There’s more than a touch of the silver screen about Dark Tropics‘ debut album. The two-piece of Rio and Gerard released Ink last month, almost two years since they first emerged. Rio’s vocals take the spotlight across the album’s eleven tracks, soundtracked by rich instrumentation that incorporates strings and piano, perhaps encapsulated best by lead single ‘Badlands’. Of course, there is room for growth with mournful ballads, breezy pop and slowly simmering cinematic tracks. Altogether Ink is a debut with clear ambition.
We asked Dark Tropics to delve into the sounds and the writing process behind the album below.
Gerard: ‘Badlands’ is our attempt to capture the feel of an epic western in a 3 minute pop song. It started life as a kind of strummy acoustic Johnny Cash country song but when we got to the studio it completely changed and became a far more delicate piano thing.
Rio: The lyrics were very much inspired by classic American Westerns, with the music being drawn more from film noir and dark speakeasy piano ballads. We thought we could marry those and we think it’s worked.

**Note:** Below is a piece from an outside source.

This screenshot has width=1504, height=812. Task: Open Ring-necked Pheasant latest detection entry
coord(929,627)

Gerard: ‘Escape’ was the first song Rio and I ever demoed together. We had just met for the first time the previous week in Belfast and decided to record something. The vocal we demoed that day is the one we ended up using on the album.
Gerard: The song started as a very empty demo with Radiohead groove but ended up being a lot heavier with 60s harmonies. It’s about Rio’s time volunteering in Morocco.

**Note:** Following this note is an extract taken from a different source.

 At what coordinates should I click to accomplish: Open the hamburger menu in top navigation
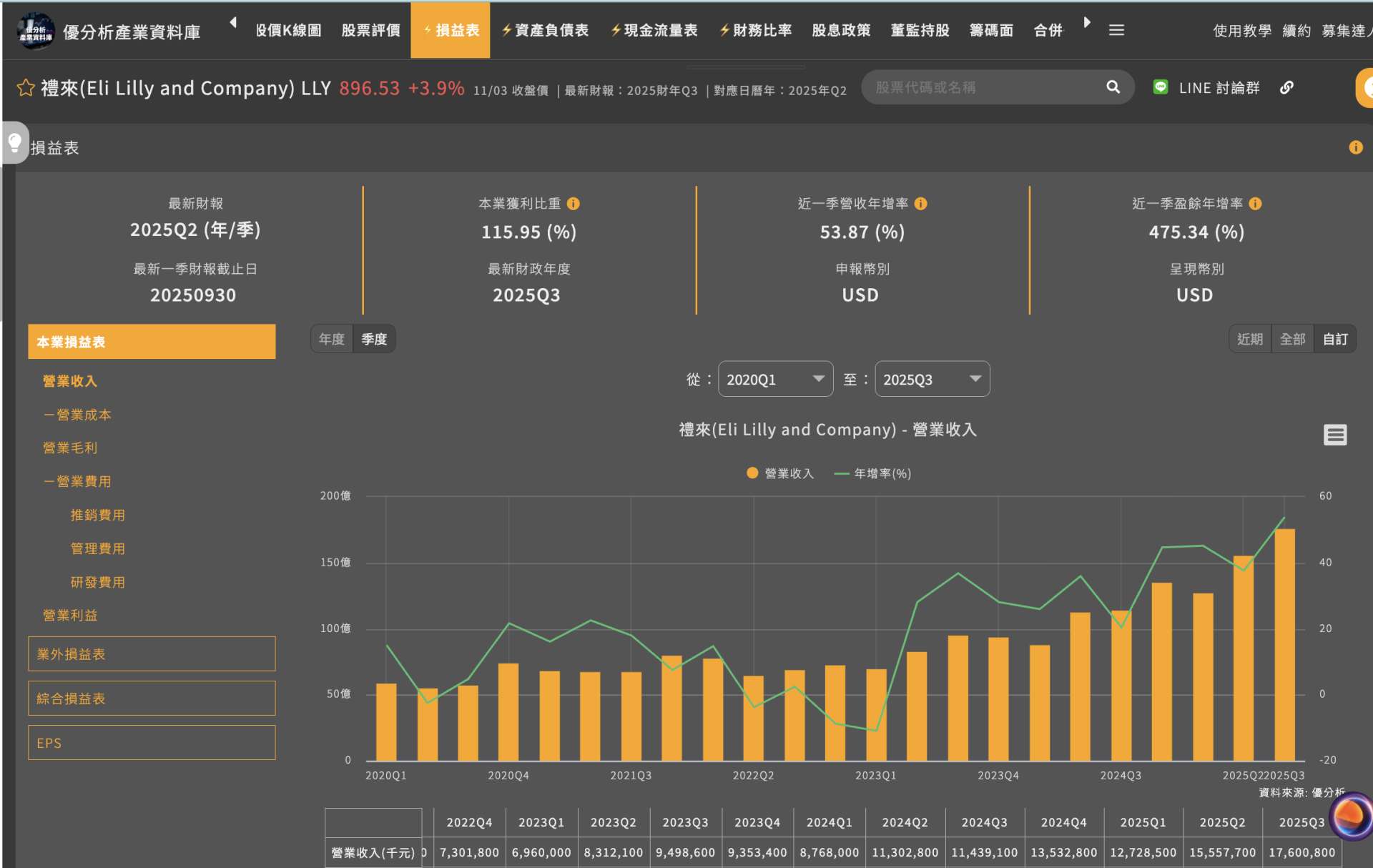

Rio: ‘Moroccan Sun’ was a turning point for me. One where I realised that no matter what happens in life, I have myself, and I can find a home. It was a relishing in letting go, how sometimes you need distance to understand what home actually is, and that you alone choose who that consists of.
It’s Later Than You Think
Gerard: The production and instrumentation was inspired by old Patsy Cline recordings. We wanted it to be as vintage sounding as possible while maintaining a modern gloss. It’s definitely one of my favourites.
Rio: Singing this song always gets me emotional, I actually cried in the studio while recording it. The music and the lyrics just took hold of me and didn’t let go.
Gerard: The most exciting thing about recording ‘Keep Searching’ was hearing the string section being added to the end. Dylan Howe did an incredible job arranging it and it sounds really filmic.
Gerard: It has lots of moody brass in it but it’s quite low in the mix. We were really pleased with the atmosphere it created and Rio’s vocal is another we kept from the demo cause it was such a beautiful delivery.
Roses In The Nile
Gerard: It was the last song we wrote for the album. We needed one more tune and Rio and I finished writing it in the studio about 10 minutes before we started to record it. We didn’t really have a proper chorus so we wrote a melody for a brass section which we just roughly sang to the brass player Dylan who played beautifully on it and gave it a New Orleans flavour.
Rio: We were tired, very tired, those studio days were long. But we sat down, to keep ourselves upbeat and worked on the song we had loved so much but didn’t quite know what it was missing. It turned out with my favourite production of any of the songs on the album, I’m very, very happy with this one!
Gerard: It was difficult to record and mix because anything we added took away from the vocal melody so in the end we decided to keep it very sparse with just strings, piano and a ridiculously simple drum pattern.
Gerard: It was probably the most fun to record. We just all had to lock into the groove but try and make it sound as effortless and loose as possible. It’s the closest to R&B we get.
Don’t Let The Others Know
Gerard: We wrote this almost from scratch in an afternoon in the Oh Yeah Music Centre. The ‘baby, don’t let the others know’ hook is probably the poppiest thing on the album.
Rio: Don’t let the others know was a really therapeutic song to write, it was just good to get the emotions off my chest, and song is the best way to do that! With the way we write songs (save for ‘Helen’s Bay’) they’re always very intimate and emotional. It’s generally with whatever has been playing on our minds and how we can convey that!
Gerard: It started as a poem that Rio wrote in school. She sent these amazing words that were so easy to put music over. We finished it on her grandfather’s beautiful piano which was a real thrill to play.
Rio: I used this to play with form, my poetry tends to lean more toward natural flow, this was the first I hadn’t written with the intention of that natural iambic pentameter. I drew on an experience, one which has stayed with me though ultimately the person didn’t. It’s like a cry for salvation, for a safety net, and realising there is no security in the future. The last two lines which we cut from the song read “because the speaker has not yet spoken, the poem not yet written”. I like that, although it came from a very specific place, it has become one of our more universal songs.